Cervical Disc Prolapse

Overview

What is Cervical Disc Prolapse?

Injury to a disc in the neck in which the soft jelly-like nucleus pushes out through a tear or weakness in the annulus, often pressing on a nearby nerve root or, less commonly, on the spinal cord itself. Patterns range from a bulge through to a sequestrated free fragment.

Causes

Age-related disc change, poor lifting technique and repetitive lifting, being overweight, a sedentary lifestyle and prolonged sitting with poor posture, long periods looking down at phones, tablets and laptops (“text neck”), smoking, previous neck injury, and genetic predisposition.

Symptoms

Cervical radiculopathy — sharp, burning or shooting pain travelling from the neck into the shoulder, arm or hand, with pins and needles or numbness in a specific area and weakness in a particular muscle group. Symptoms often worsen with extending or rotating the neck towards the affected side. Mechanical neck pain — dull ache, often radiating into the shoulder blades, worse with prolonged sitting and screen work.

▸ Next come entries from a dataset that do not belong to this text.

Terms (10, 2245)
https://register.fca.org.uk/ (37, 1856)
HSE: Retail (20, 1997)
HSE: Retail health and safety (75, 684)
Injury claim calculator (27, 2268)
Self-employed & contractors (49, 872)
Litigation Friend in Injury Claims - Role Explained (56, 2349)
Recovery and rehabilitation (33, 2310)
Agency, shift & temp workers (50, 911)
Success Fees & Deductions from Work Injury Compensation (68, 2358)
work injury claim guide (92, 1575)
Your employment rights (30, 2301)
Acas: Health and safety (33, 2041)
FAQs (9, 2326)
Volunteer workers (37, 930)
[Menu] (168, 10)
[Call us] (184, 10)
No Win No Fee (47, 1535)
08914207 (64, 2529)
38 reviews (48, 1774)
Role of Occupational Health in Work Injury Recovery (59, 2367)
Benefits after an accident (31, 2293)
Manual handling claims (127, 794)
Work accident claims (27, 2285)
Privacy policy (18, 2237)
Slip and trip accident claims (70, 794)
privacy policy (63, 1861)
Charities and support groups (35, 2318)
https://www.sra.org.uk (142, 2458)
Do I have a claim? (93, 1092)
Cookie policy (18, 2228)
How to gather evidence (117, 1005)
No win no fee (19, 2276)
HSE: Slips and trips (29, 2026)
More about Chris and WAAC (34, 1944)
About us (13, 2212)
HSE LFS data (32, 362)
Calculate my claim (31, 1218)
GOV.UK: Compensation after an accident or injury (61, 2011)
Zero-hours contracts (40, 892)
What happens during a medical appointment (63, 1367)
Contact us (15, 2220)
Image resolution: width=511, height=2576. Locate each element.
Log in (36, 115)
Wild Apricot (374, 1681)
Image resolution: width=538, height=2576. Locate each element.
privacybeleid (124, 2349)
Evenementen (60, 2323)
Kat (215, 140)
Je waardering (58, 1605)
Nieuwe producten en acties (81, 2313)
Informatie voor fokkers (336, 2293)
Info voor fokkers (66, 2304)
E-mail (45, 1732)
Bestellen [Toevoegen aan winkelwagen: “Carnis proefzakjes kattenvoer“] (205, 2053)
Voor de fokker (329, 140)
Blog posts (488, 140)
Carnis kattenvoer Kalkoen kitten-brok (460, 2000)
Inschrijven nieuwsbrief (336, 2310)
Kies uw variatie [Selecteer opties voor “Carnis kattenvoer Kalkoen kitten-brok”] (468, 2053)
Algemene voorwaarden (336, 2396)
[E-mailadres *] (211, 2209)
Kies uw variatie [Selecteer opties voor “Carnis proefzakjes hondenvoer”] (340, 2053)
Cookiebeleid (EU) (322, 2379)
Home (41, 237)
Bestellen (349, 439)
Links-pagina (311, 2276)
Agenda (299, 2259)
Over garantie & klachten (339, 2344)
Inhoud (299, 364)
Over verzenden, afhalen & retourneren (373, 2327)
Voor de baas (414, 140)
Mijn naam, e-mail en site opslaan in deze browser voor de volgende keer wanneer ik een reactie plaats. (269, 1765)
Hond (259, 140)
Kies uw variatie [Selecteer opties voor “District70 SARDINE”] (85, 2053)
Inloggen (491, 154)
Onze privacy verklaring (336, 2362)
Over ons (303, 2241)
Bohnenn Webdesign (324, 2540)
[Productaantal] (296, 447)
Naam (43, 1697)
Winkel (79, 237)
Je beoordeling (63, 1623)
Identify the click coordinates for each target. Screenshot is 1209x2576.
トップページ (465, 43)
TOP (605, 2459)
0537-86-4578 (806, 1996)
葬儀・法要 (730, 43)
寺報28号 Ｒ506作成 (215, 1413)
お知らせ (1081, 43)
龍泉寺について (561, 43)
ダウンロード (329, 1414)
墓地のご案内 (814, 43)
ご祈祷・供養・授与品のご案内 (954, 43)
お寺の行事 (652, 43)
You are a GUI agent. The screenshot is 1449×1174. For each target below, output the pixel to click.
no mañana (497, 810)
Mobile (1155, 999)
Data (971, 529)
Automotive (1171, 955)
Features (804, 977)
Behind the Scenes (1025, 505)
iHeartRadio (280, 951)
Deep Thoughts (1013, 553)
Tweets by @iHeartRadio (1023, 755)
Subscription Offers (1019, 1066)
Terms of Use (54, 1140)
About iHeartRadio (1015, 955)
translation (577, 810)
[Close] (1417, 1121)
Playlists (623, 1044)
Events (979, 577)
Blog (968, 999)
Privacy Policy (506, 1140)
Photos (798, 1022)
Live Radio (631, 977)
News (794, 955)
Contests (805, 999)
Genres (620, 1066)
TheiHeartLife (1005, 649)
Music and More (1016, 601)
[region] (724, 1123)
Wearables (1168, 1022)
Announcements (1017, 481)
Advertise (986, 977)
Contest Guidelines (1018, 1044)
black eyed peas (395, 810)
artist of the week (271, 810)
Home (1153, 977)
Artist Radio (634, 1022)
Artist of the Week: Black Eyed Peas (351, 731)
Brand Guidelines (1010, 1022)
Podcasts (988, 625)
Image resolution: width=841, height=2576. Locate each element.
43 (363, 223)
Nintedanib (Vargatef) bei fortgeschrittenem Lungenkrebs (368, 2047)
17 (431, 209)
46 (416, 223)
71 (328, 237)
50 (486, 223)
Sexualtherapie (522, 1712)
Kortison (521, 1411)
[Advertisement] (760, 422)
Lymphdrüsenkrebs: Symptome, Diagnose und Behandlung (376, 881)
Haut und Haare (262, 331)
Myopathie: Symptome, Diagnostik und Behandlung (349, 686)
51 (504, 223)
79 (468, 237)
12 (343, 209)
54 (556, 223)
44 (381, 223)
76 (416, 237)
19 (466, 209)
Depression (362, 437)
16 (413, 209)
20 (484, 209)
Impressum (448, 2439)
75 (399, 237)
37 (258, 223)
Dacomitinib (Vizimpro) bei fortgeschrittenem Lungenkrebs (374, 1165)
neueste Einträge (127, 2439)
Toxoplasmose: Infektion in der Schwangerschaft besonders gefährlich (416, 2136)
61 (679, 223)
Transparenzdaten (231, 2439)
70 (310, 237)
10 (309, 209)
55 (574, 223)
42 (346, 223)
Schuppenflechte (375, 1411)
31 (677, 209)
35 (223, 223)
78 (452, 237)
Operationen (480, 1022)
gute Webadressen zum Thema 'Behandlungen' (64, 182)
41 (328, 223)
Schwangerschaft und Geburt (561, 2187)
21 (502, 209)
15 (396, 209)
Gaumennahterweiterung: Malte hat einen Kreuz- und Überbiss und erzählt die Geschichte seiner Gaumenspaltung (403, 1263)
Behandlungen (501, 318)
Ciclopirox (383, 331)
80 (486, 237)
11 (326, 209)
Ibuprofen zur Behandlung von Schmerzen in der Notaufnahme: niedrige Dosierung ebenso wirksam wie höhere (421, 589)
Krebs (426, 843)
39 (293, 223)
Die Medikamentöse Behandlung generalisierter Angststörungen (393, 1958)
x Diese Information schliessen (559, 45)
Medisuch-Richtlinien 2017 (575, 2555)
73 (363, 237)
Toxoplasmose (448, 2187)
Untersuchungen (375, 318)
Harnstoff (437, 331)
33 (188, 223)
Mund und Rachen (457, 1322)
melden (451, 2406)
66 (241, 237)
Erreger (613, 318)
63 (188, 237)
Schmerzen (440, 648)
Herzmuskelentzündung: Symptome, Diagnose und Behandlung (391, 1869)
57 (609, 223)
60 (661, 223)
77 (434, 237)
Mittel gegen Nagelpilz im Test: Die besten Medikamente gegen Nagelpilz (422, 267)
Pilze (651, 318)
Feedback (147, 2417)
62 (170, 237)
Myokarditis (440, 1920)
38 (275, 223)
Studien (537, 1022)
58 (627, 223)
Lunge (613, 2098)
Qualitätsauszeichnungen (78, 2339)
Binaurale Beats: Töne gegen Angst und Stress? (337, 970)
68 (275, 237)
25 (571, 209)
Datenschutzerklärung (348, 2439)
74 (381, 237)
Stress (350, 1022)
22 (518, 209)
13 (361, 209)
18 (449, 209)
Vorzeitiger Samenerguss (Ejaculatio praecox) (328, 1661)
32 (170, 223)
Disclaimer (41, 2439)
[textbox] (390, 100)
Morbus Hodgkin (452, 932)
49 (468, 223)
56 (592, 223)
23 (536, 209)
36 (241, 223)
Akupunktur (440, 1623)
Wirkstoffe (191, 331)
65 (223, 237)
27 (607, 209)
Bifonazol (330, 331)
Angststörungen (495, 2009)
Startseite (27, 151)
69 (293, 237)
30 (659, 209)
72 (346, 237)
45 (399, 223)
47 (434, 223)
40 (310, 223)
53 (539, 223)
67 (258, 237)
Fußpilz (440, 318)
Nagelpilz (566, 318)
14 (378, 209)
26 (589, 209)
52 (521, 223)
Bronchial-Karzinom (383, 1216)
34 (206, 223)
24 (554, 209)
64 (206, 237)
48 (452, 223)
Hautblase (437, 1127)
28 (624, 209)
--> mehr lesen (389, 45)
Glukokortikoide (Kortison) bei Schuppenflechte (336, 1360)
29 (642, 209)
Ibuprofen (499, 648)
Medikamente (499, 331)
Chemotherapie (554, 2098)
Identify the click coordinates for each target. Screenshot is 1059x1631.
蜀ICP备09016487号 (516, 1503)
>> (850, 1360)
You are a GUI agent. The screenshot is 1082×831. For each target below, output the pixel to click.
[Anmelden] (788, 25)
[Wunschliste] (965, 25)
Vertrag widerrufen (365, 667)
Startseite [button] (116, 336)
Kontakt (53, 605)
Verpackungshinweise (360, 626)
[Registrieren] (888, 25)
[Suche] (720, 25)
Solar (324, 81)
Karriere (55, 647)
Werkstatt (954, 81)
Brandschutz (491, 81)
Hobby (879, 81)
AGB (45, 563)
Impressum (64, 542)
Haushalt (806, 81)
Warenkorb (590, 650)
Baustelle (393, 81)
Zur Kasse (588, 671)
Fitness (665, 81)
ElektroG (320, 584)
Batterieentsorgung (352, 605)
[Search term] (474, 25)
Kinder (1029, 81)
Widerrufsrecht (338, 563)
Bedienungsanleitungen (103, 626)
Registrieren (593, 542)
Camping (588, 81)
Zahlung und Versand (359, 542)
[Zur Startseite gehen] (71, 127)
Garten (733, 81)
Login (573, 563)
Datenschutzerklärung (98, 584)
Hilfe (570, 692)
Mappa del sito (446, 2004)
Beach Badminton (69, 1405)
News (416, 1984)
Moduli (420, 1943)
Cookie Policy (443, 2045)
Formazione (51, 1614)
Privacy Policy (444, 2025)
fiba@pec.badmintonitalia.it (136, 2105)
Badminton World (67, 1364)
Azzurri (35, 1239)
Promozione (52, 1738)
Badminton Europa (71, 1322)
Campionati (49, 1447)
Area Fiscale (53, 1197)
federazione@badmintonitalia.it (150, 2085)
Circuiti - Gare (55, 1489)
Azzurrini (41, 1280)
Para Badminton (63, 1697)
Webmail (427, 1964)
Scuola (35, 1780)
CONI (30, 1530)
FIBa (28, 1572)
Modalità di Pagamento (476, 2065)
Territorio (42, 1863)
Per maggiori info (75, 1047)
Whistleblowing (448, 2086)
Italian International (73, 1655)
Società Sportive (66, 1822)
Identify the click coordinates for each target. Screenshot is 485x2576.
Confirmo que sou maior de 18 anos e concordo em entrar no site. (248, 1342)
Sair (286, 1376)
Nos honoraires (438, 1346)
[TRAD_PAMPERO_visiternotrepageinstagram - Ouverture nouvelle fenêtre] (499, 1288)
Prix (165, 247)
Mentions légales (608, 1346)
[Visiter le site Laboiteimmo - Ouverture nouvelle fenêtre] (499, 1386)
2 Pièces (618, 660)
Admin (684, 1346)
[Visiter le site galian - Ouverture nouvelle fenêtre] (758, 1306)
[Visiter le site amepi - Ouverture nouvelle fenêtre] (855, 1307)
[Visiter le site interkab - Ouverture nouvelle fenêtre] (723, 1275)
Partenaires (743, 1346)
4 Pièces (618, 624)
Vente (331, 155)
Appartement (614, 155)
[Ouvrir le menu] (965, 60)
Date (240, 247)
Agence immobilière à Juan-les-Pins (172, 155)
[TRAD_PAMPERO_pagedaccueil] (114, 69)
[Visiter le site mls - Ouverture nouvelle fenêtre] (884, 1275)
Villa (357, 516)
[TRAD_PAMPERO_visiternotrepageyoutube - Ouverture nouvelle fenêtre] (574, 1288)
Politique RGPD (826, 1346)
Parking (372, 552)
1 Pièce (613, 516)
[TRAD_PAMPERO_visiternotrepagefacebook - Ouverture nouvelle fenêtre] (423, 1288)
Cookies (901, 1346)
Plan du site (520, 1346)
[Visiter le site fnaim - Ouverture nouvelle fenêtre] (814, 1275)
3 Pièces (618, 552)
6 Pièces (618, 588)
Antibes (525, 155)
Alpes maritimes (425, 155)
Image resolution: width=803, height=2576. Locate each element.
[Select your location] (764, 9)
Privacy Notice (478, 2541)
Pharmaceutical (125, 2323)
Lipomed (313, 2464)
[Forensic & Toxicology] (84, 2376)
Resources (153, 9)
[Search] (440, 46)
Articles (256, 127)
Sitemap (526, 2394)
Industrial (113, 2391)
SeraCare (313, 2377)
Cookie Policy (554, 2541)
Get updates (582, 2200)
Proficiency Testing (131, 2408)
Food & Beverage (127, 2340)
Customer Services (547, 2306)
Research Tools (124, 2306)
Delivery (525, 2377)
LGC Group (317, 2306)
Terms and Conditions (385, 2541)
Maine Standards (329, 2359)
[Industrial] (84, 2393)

If the cord is compressed, features of cervical myelopathy may develop.

Diagnosis

History of pattern, triggers and neurological features. Examination of neck range, neurological assessment of the arms (strength, sensation, reflexes), and provocative tests such as Spurling’s manoeuvre.

Imaging

MRI is the investigation of choice — it shows the disc, the nerves and the spinal cord in detail. CT when MRI is not possible or bony anatomy needs definition. X-ray for alignment, instability and degenerative change. EMG is occasionally used to confirm which nerve is affected when the picture is unclear.

Treatment

Most cervical herniations settle on their own — the body reabsorbs the material over weeks to months and the majority of patients improve substantially within 6–12 weeks of conservative care. Non-surgical management: short period of relative rest (a soft cervical collar can be useful briefly), structured physiotherapy (neck range, postural retraining, scapular and deep-neck-flexor strengthening, nerve mobilisation), medications, and CT-guided transforaminal nerve-root steroid injections. Surgery (ACDF, cervical disc replacement, or posterior foraminotomy) is considered for severe persistent arm pain, significant or progressive weakness, or symptomatic myelopathy.